Hi, I want to do one hold-out cross-validation for the random forest, but I don't know if JMP pro has this option or not. If it has where can I find it?
When you say, '...hold-out cross-validation... do you mean what is more commonly known as 'leave one out'?
yes exactly leave out one
Have you read the documentation for Bootstrap Forest models?
yes i did. The problem is this: I have a small size of dataset so I need to use leave out one
Hi @tuo88138,
As @Mark_Bailey suggests, you can have a look at the documentation and info behind the Random Forests models, as this model is already robust and don't specifically need cross-validation, due to the bootstrapping process used :
However, if you are interested in relaunching the Random Forest platform several time with various training and validation samples, it is possible to do so by :
The whole process can be seen in this presentation from Chris Gotwalt : Different goals, different models: How to use models to sharpen up your questio... - JMP User Commun... (around 17 minutes)
The cross-validation of Random Forests is indeed possible in JMP, but Random Forests are models robust to messy/noisy data and accurate on small dataset due to the bootstrapping, so unless you have a specific idea in mind to use this cross-validation, you can have good estimation of accuracy (with OOB samples) and reliable results with the model "as it is".
I hope this answer will help you,
The Model Screening platform actually makes this pretty simple, just set K in the Folded Crossvalidation section equal to the number of active rows.
Find details for each fold in the Details section of the report, and if you want to know which row goes with which fold you can open the Training section, select a row corresponding to that fold, and press 'Save Script Selected' under the table. A new column will be added to the table which indicates the validation rows.
Hi @ih,
From my side, using "Model screening" and the setup you proposed does work for K-folds crossvalidation, but not always for Leave-One-Out method (depend on dataset).
If I specify K = number of observations, an error message appears "The validation sets inside each of the folds are too small to support some methods", even if only Bootstrap Forests is checked in the "Method" panel. So I also thought about using the "Model screening platform" but it may not be possible, depending on the dataset (on "Boston housingprices" dataset with this method I have no summary of the folds and missing values in each folds details). It does work for the "Big Class" dataset.
Hi @tuo88138
You can follow the method described by Chris Gotwalt, I just tested it and it worked perfectly. You might have to uncheck "Early Stopping" in the Bootstrap Forest analysis panel, in order to avoid "blank values" for the different metrics in the output (Rsquare, RASE, etc...).
This technique can be interesting to compare contribution importance of variables across several simulations (see capture "Contribution-importance_simulations" attached), or provide confidence intervals on some metrics like Rsquare for example (see capture "Confidence_Intervals_Rsquare" for Training Rsquare on same dataset with same number of simulations).
Hope this answer will help you,
Hi @Victor_G, I don't believe that is an error, just a warning message. I do not think the unavailable methods will not affect this analysis.
Hi @ih,
Yes, no problem for the message in itself (as it doesn't stop the analysis), but depending on which datatable you use, you might get blank spaces everywhere instead of the expected results (see screenshot "Error_RandomForest_Model-screening_LOOcrossval" done on the housing prices dataset with leave-one-out crossvalidation).

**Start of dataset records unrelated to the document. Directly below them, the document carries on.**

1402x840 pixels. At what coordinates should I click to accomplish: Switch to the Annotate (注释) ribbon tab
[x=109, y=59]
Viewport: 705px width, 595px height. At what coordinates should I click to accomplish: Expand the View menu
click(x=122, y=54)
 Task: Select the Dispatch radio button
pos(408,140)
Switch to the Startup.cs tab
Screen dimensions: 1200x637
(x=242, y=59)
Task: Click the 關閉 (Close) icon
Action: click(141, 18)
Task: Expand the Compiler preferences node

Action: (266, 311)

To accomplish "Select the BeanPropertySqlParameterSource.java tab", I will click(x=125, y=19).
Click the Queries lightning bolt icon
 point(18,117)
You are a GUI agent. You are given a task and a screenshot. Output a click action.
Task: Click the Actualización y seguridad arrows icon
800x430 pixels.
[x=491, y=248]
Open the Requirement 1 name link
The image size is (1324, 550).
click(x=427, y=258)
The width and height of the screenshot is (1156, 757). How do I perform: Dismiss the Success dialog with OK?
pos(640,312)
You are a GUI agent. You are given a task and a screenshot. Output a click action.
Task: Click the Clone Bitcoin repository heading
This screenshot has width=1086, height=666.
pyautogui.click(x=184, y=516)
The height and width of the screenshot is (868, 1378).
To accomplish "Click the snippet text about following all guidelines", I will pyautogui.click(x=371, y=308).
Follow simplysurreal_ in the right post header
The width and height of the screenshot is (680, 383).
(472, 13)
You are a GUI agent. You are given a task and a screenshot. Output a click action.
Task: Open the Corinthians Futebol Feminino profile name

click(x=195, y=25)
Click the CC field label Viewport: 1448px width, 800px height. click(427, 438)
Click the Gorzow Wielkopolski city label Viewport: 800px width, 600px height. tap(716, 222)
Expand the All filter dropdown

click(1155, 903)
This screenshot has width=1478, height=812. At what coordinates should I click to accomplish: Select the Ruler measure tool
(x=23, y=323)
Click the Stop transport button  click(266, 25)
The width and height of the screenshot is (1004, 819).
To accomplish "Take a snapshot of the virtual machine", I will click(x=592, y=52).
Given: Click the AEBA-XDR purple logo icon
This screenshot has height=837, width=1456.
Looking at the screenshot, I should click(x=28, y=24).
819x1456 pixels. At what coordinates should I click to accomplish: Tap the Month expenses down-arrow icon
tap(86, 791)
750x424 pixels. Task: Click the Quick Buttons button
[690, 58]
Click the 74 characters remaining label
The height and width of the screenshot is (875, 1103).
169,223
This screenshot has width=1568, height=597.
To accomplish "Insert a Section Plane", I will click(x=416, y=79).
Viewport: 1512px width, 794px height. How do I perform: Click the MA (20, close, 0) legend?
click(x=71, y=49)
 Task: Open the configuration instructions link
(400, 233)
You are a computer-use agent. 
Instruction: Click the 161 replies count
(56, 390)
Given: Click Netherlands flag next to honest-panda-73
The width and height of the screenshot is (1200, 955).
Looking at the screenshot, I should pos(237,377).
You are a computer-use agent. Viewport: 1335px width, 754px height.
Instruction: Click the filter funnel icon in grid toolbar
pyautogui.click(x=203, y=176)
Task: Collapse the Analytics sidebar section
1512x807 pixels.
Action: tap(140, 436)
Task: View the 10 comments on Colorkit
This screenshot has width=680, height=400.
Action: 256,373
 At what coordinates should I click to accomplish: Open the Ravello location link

As I mentioned before, I have the same problem when using the "regular" Bootstrap Forest platform with a validation formula column (with a single observation in validation to do leave-one-out crossvalidation) and the option "Early Stopping" checked, so this might be the same issue with the platform Model Screening, where the option "Early Stopping" is probably checked by default.
You can have a look at the housing prices table attached, with several scripts to illustrate the problems mentioned :
Hope the problem I mentioned is now clearer.
Depending on the dataset of @tuo88138, there are two methods available to choose to realize leave-one-out crossvalidation.